======== QUOTED TEXT
This report is devoted to the quantitative analysis of the dependence of miles per gallon (MPG) attribute on other variables from collection of cars dataset mtcars presented in 1974 US magazine Motor Trend. The question to be addressed here is an automatic or manual transmission better for MPG.
By using multivariate linear regression and hypothesis testing variables having significant impact on MPG are established. Built regression model is further validated by ANOVA and residuals are analyzed.
The data mtcars to be analyzed is originated from the 1974 Motor Trend magazine. It contains an information about 32 cars (number of observations) and their 11 variables as follows: miles/(US) per gallon (mpg), number of cylinders (cyl), dispacement (cu. in.) (disp), gross horsepower (hp), rear axle ratio (drat), weight (1000 lbs) (wt), quarter mile time (qsec), engine type (V 0=vs or straight 1=vs engine) (vs), transmission (0 = automatic, 1 = manual) (am), number of forward gears (gear), number of carburetors (carb).
Now let us take a look at the data derived from mtcars dataset by subsetting it and sorting cars by mpg in descending order. As we can see from first 7 cars with best MPG only one car Merc 240D has automatic transmission (am=0) (see Table 1).
require(pacman); p_load(pander,knitr); attach(mtcars)
cars_by_mpg <- mtcars[order(-mpg),] # sort by mpg
pander(head(cars_by_mpg, 7), caption = "A table of the first 7 cars with best MPG.")
================
======== DATA LINES
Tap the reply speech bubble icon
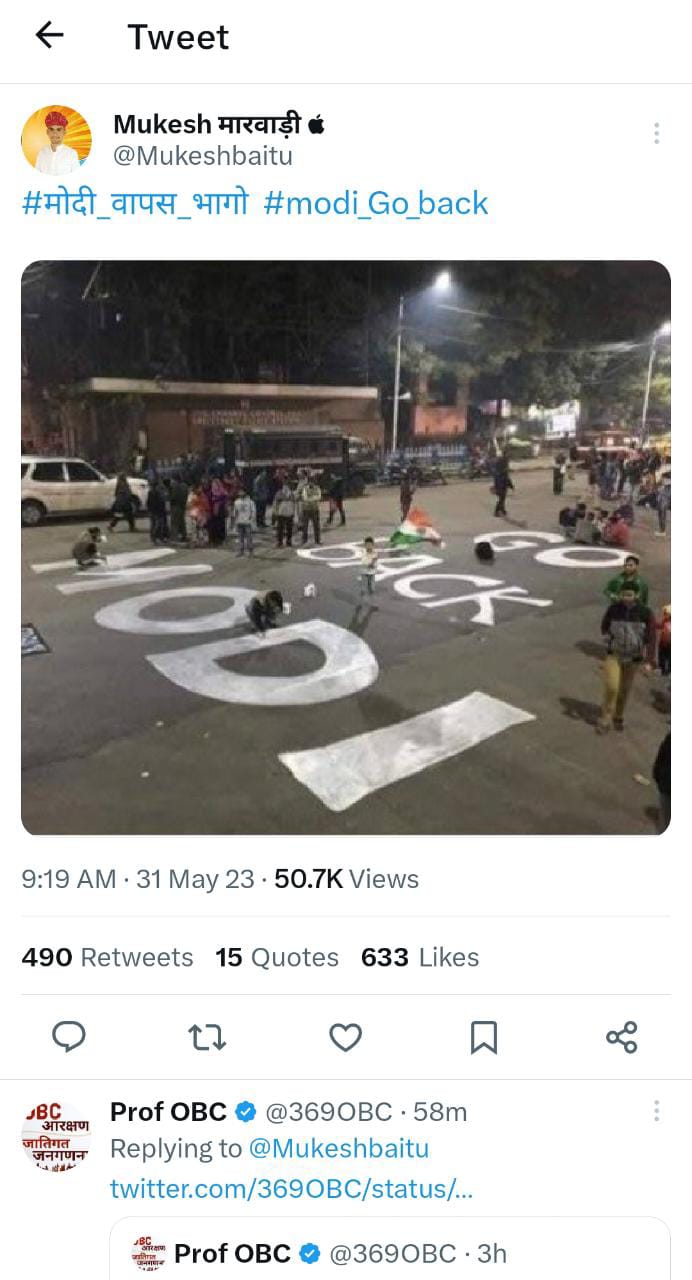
================
> _TASK TO COMPLETE_
Reproduce the whole mtcars MPG report word for word. This data has no connection to the text.

> _SOLUTION FOR THIS PROBLEM_
This report is devoted to the quantitative analysis of the dependence of miles per gallon (MPG) attribute on other variables from collection of cars dataset mtcars presented in 1974 US magazine Motor Trend. The question to be addressed here is an automatic or manual transmission better for MPG.
By using multivariate linear regression and hypothesis testing variables having significant impact on MPG are established. Built regression model is further validated by ANOVA and residuals are analyzed.
The data mtcars to be analyzed is originated from the 1974 Motor Trend magazine. It contains an information about 32 cars (number of observations) and their 11 variables as follows: miles/(US) per gallon (mpg), number of cylinders (cyl), dispacement (cu. in.) (disp), gross horsepower (hp), rear axle ratio (drat), weight (1000 lbs) (wt), quarter mile time (qsec), engine type (V 0=vs or straight 1=vs engine) (vs), transmission (0 = automatic, 1 = manual) (am), number of forward gears (gear), number of carburetors (carb).
Now let us take a look at the data derived from mtcars dataset by subsetting it and sorting cars by mpg in descending order. As we can see from first 7 cars with best MPG only one car Merc 240D has automatic transmission (am=0) (see Table 1).
require(pacman); p_load(pander,knitr); attach(mtcars)
cars_by_mpg <- mtcars[order(-mpg),] # sort by mpg
pander(head(cars_by_mpg, 7), caption = "A table of the first 7 cars with best MPG.")